Source: Rod Kuckro, E&E News reporter • Posted: Thursday, April 18, 2019

Commissioner Richard Glick is holding steadfast to his interpretation of the core mission of the Federal Energy Regulatory Commission — to ensure that electricity rates paid by consumers are fair.

In a lengthy dissent late Monday, Glick took issue with his colleagues’ approval without a hearing of a change in an arcane aspect of the PJM Interconnection LLC’s capacity market.

He said the grid operator’s proposal failed to show it “will produce just and reasonable rates” for customers in its footprint spanning 13 states and the District of Columbia.

Voting for the order were Chairman Neil Chatterjee and Commissioners Cheryl LaFleur and Bernard McNamee.

“For many years now, the PJM capacity market has suffered from a chronic oversupply of generation resources,” Glick said.

The change approved by FERC “distorts the shape of the demand curve that PJM uses in its capacity market, causing PJM to procure too many resources at too high a price, with obvious detrimental consequences for consumers,” Glick said.

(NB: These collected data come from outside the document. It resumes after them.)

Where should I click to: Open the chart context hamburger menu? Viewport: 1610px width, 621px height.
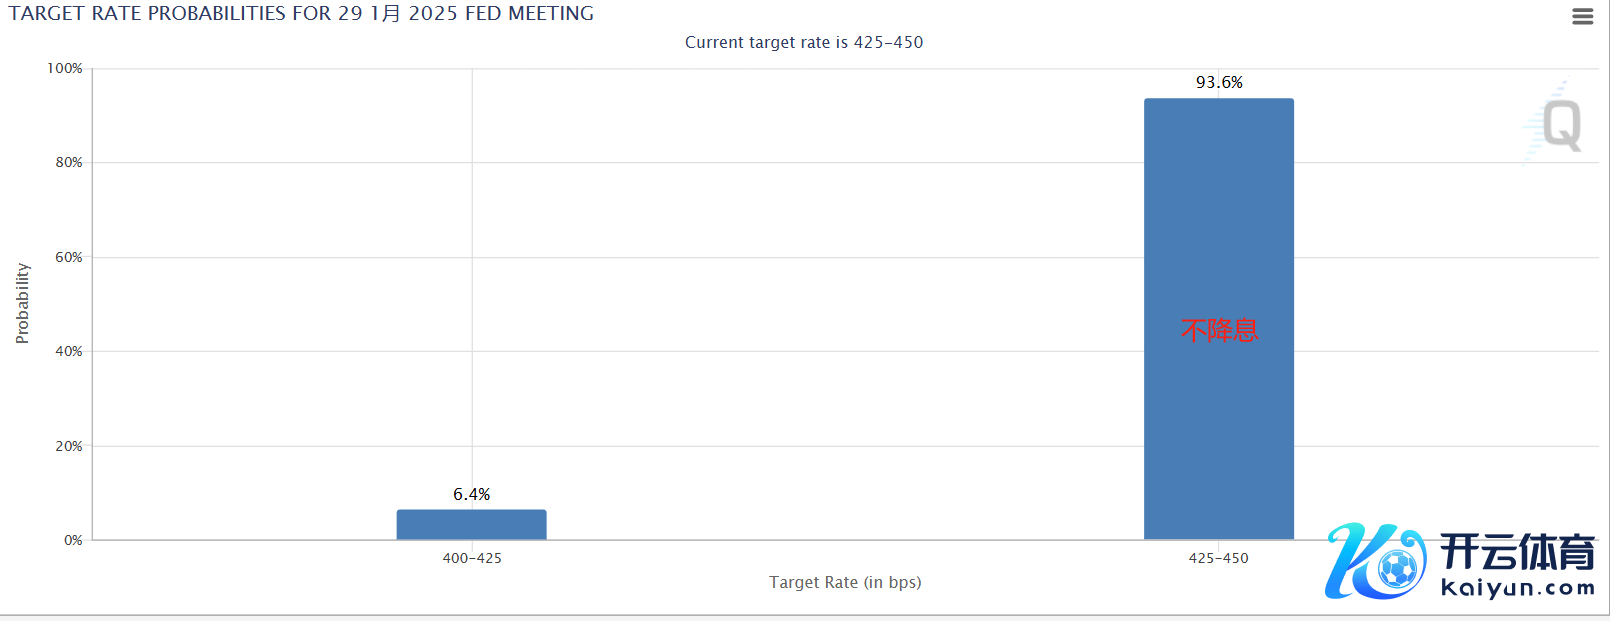pos(1582,17)
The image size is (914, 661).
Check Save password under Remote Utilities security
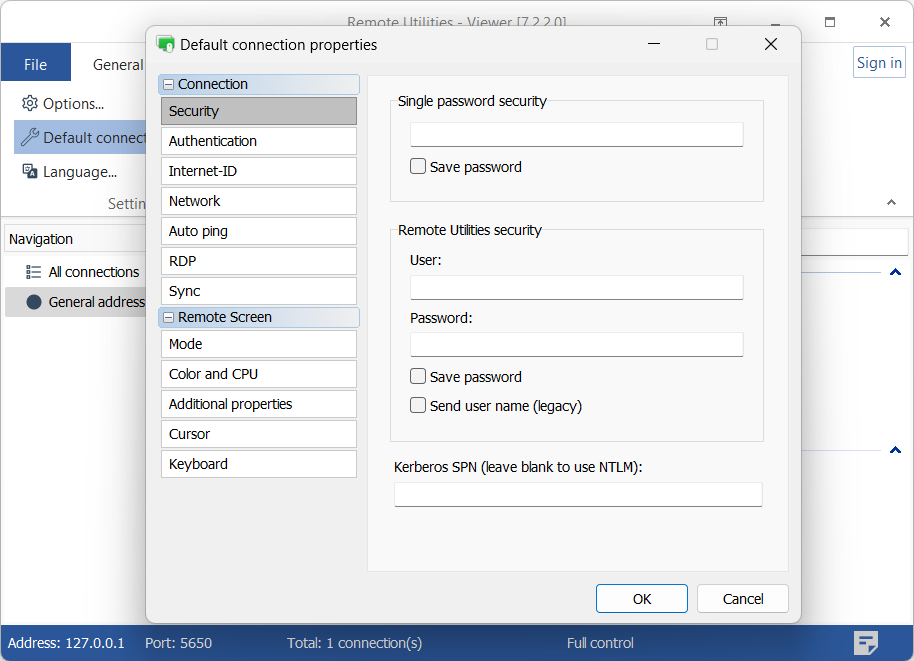click(x=418, y=377)
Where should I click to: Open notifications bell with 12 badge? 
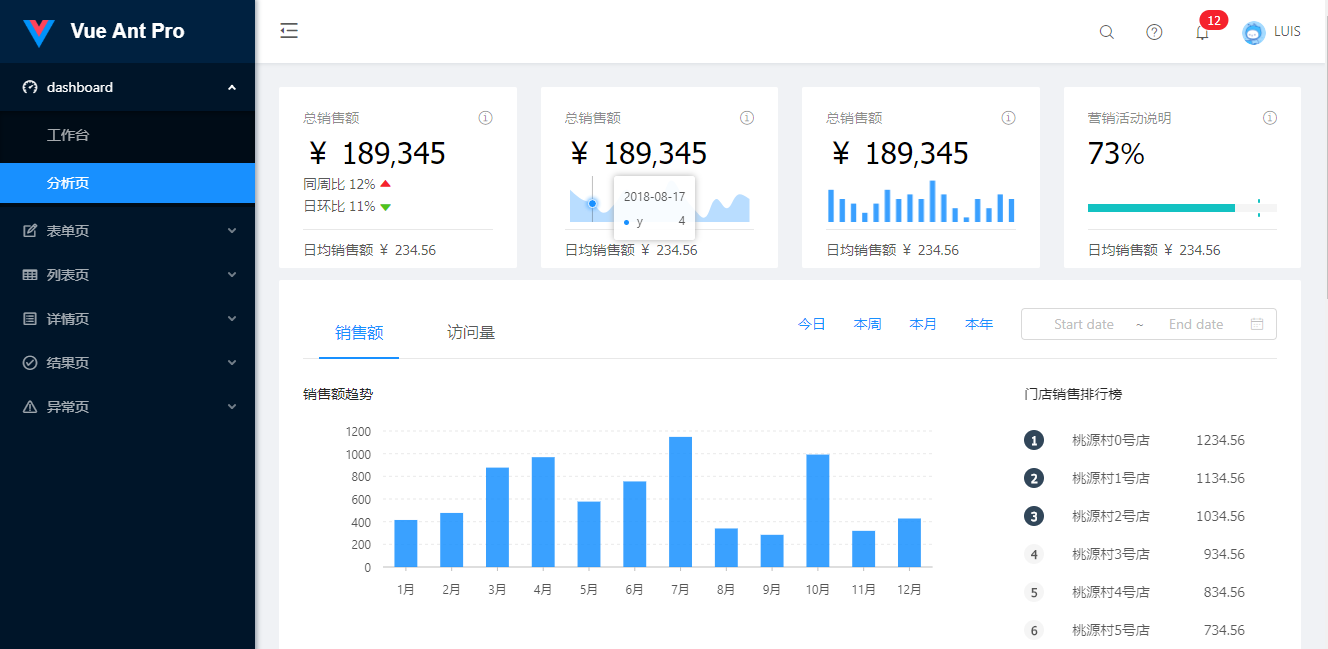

At issue is a revision of the variable resource requirement (VRR) curve used in PJM’s pricing of electricity in its capacity auctions. It is revisited every four years.

The VRR revision uses as a reference resource a natural gas combustion turbine (CT) as opposed to a combined-cycle turbine (CCT) in determining the net cost of new entry for a generator wishing to participate in the PJM capacity auction.

Glick strongly objected to the choice of the combustion turbine technology because of its resulting higher costs.

Joe Bowring, PJM’s independent market monitor, said Glick raised a “fair question,” noting that PJM was within its right to use combustion turbine technology as a metric in the review but that it’s not widely used throughout the grid operator’s footprint.

Combined-cycle units are the more commonly used technology to burn natural gas to produce electricity in PJM. The grid operator’s consultant, the Brattle Group, supported use of combined-cycle technology.

“There have been at most a couple of new CTs in PJM in 20 years; it’s an irrelevant technology in PJM,” said Bowring.

‘Fair points’

Glick’s dissent received support from legal experts watching FERC.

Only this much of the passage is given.